La Lumière de la nuit est un excellent polar : son enquête est longue, tortueuse, labyrinthique, marquée par des suicides et des disparitions mystérieuses. La personnalité de ses personnages y est pour beaucoup : Ryōji, insaisissable et malaisant, d’une dangerosité doucereuse et rentrée, Yukiho, douce et trop parfaite, implacable chef d’entreprise, à la réussite rapide et semble-t-il facile, et enfin Sasagaki, vieux limier tenace, qui représente dans cette société nouvelle où tout va vite la tradition, et une certaine idée de la lenteur.
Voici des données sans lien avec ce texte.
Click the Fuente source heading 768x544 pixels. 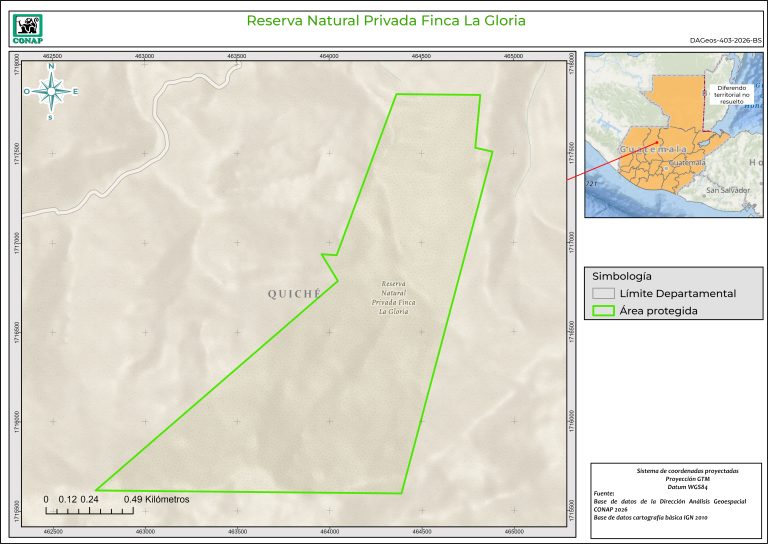[604, 494]
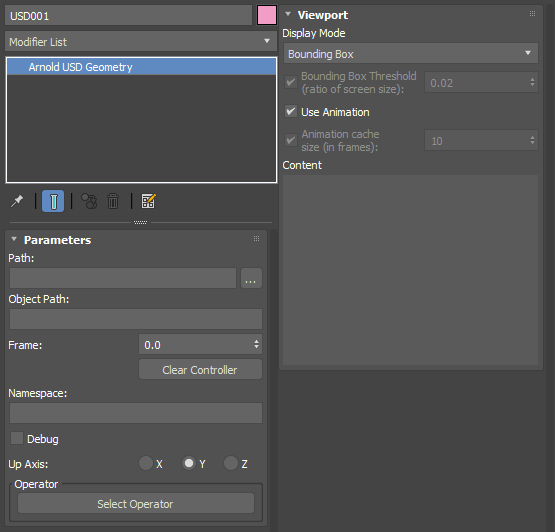The width and height of the screenshot is (555, 532).
Task: Open the Bounding Box display mode dropdown
Action: point(411,53)
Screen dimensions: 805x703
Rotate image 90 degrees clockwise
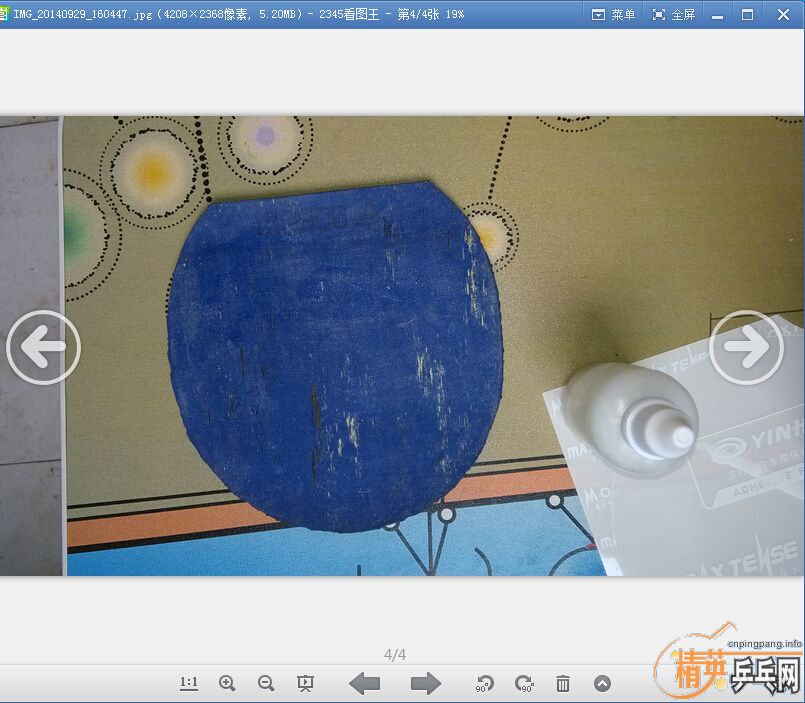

Car le rythme du roman est volontairement lent. Le temps s’écoule et s’égraine, tout n’est jamais dit. Higashino distille, tisse sa toile, dispose les éléments de main de maître et fait naître le doute chez son lecteur, le malaise s’insinue subtilement au fur et à mesure que l’on suit la vie de Ryōji et Yukiho. Peu à peu apparaît l’incroyable vérité et le fin mot de l’histoire.

Keigo Higashino, La Lumière de la nuit, Actes Sud, « Babel noir », 2017, 741 p.